▶ **Problem details**:
Update the entries from the line containing "Given: Collapse the table block at line 36" through the end of the entries, both inclusive, by replacing "table" with "code" and leaving all else unchanged. Omit the pictures from your answer.

▶ **Page and screen pointing data**:
>>>

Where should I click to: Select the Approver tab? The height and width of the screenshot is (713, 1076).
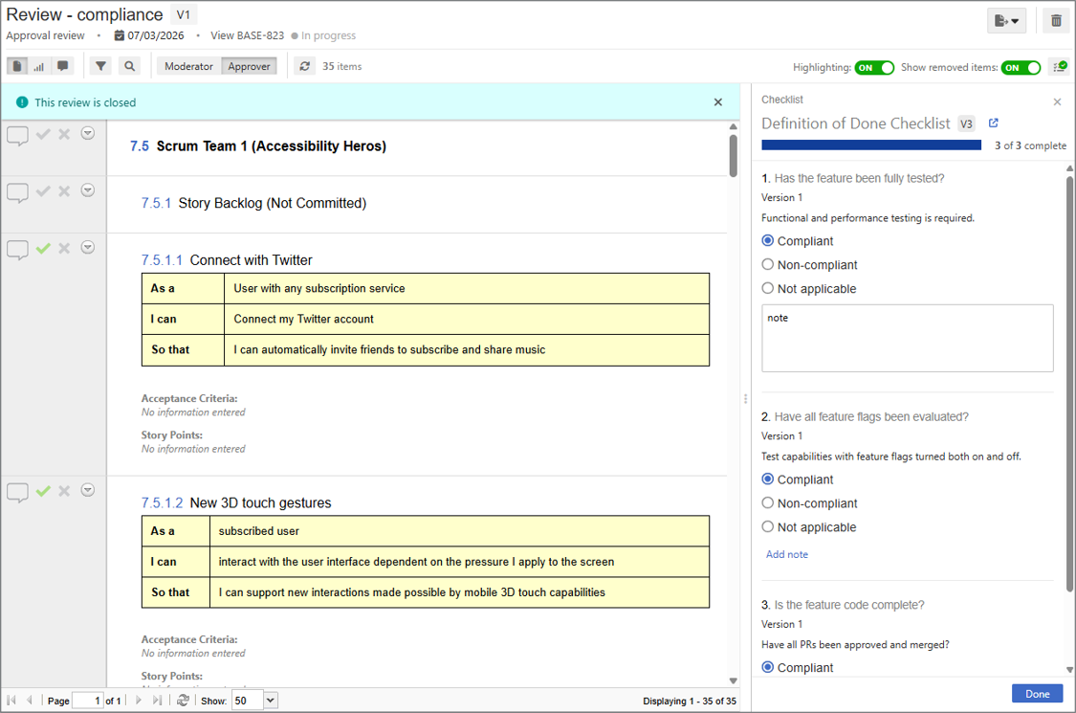tap(249, 66)
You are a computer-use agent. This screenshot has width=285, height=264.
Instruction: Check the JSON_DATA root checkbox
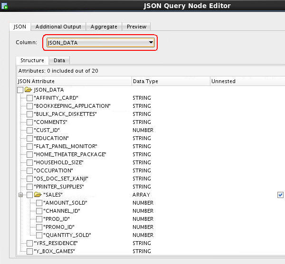click(20, 90)
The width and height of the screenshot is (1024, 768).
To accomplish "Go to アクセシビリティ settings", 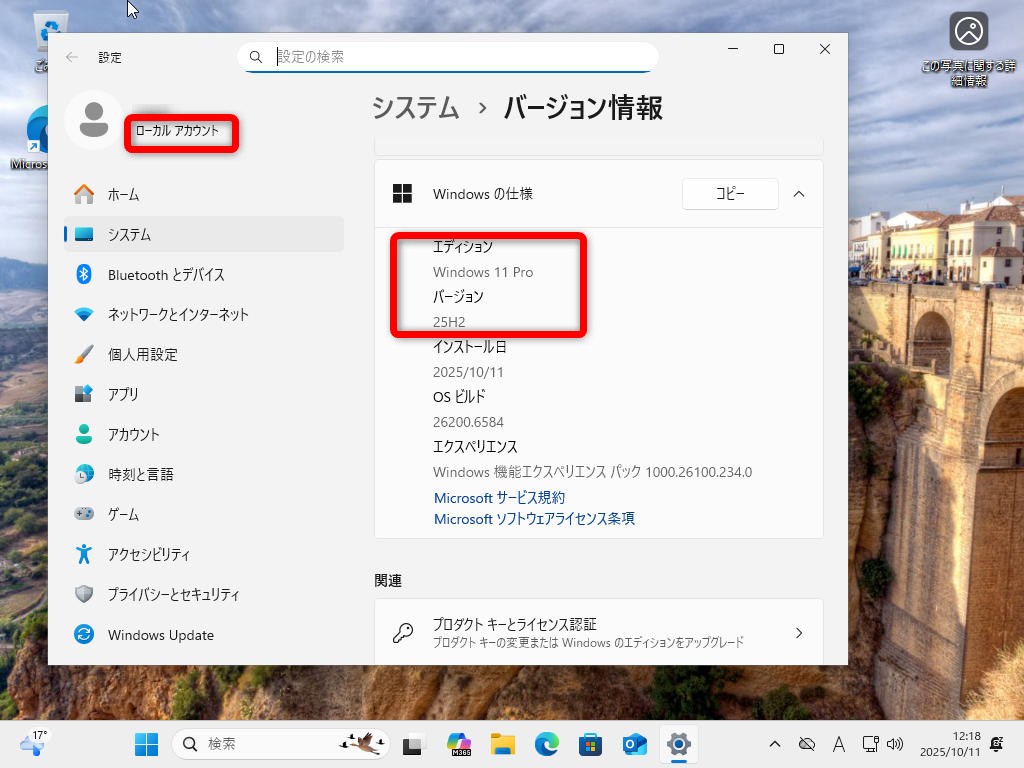I will pyautogui.click(x=148, y=554).
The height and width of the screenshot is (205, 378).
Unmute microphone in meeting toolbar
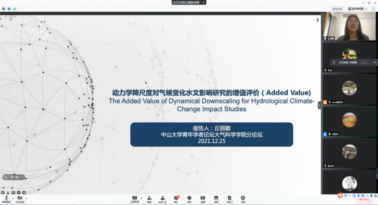point(6,198)
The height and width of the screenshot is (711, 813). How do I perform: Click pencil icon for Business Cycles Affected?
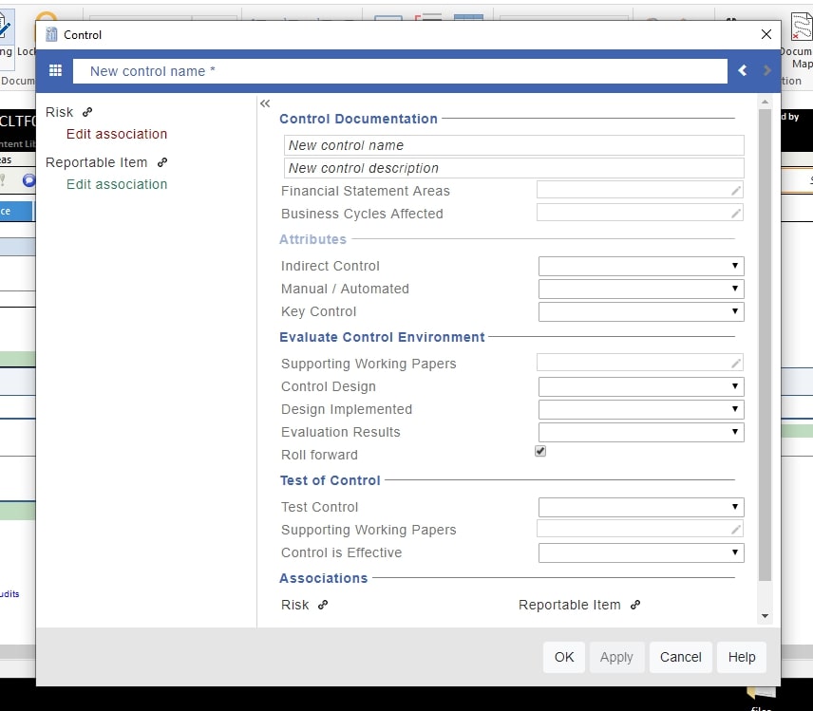coord(736,214)
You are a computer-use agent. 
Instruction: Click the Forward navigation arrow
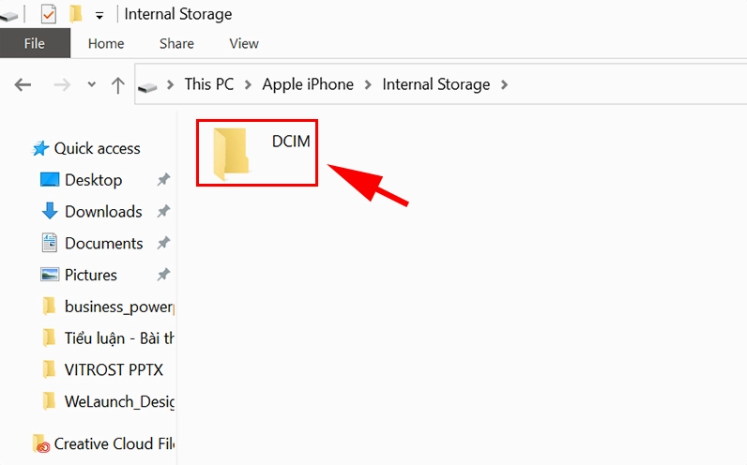(x=62, y=84)
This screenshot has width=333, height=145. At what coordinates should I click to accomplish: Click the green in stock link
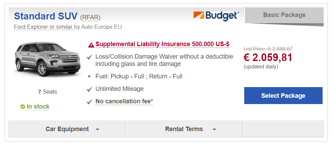tap(38, 106)
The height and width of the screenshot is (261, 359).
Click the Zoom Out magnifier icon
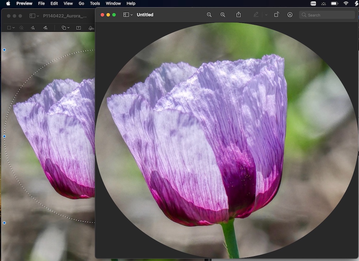pyautogui.click(x=209, y=15)
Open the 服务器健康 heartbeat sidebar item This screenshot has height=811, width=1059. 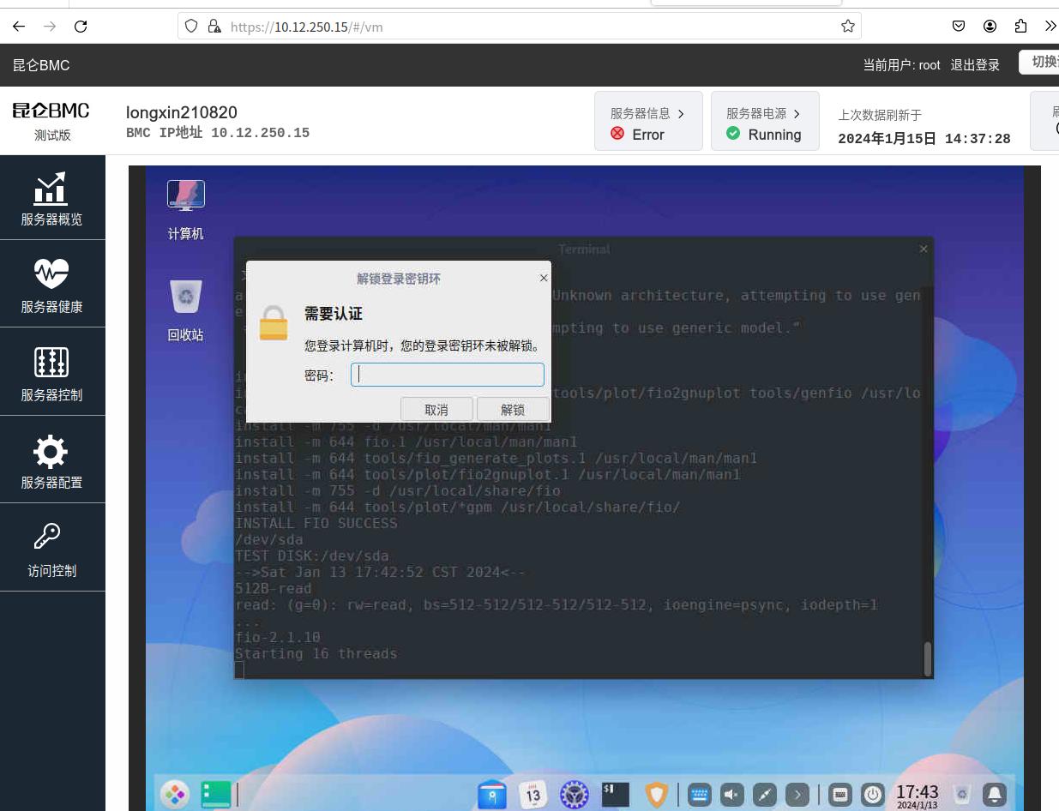click(52, 286)

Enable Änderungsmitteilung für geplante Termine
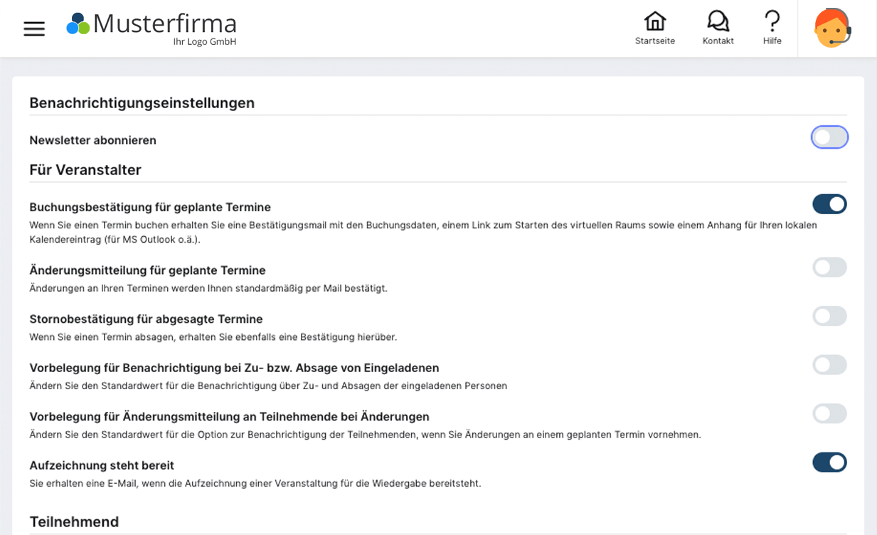coord(829,268)
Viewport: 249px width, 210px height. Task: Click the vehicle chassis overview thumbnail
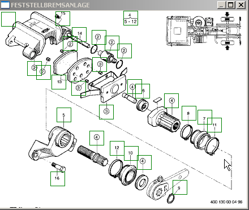(203, 31)
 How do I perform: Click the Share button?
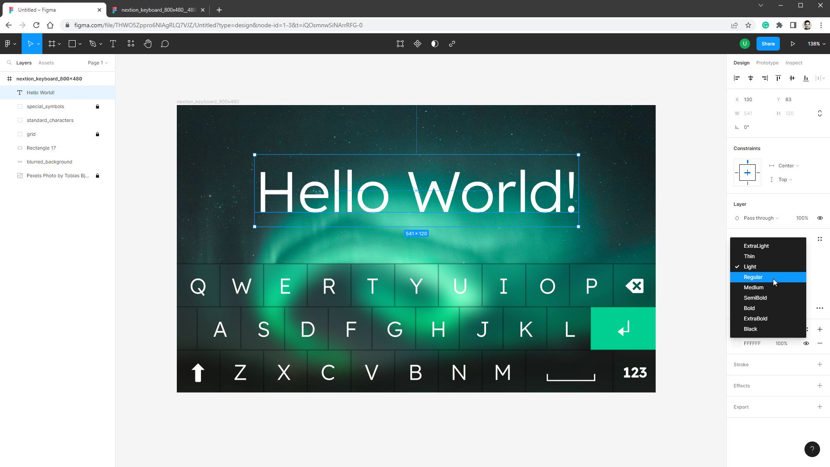tap(768, 43)
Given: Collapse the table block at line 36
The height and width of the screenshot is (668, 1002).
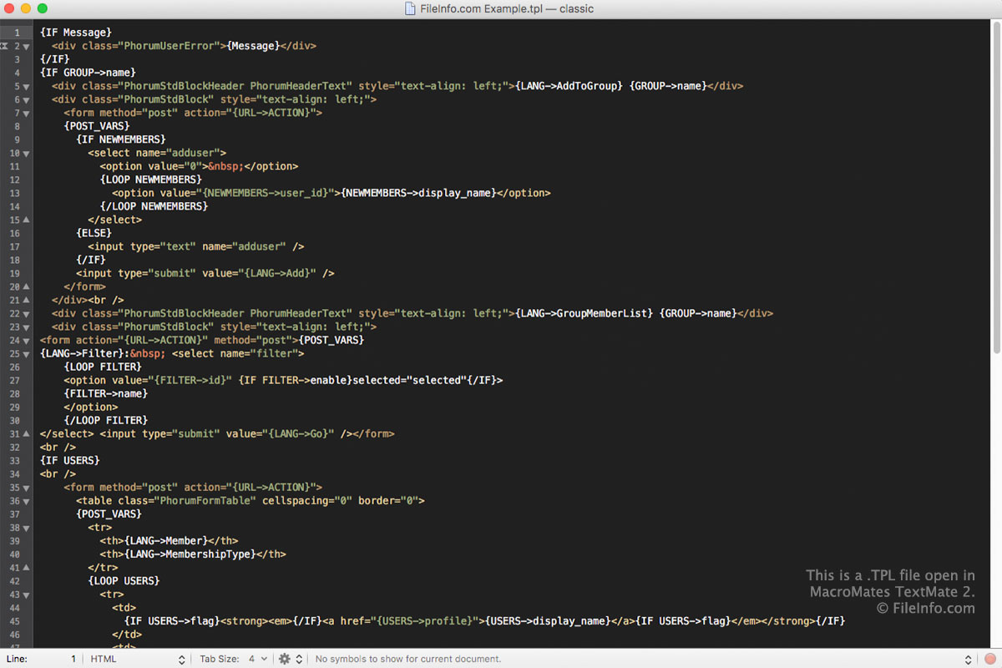Looking at the screenshot, I should [26, 500].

<<<

▶ **Output**:
Given: Collapse the code block at line 36
The height and width of the screenshot is (668, 1002).
Looking at the screenshot, I should [26, 500].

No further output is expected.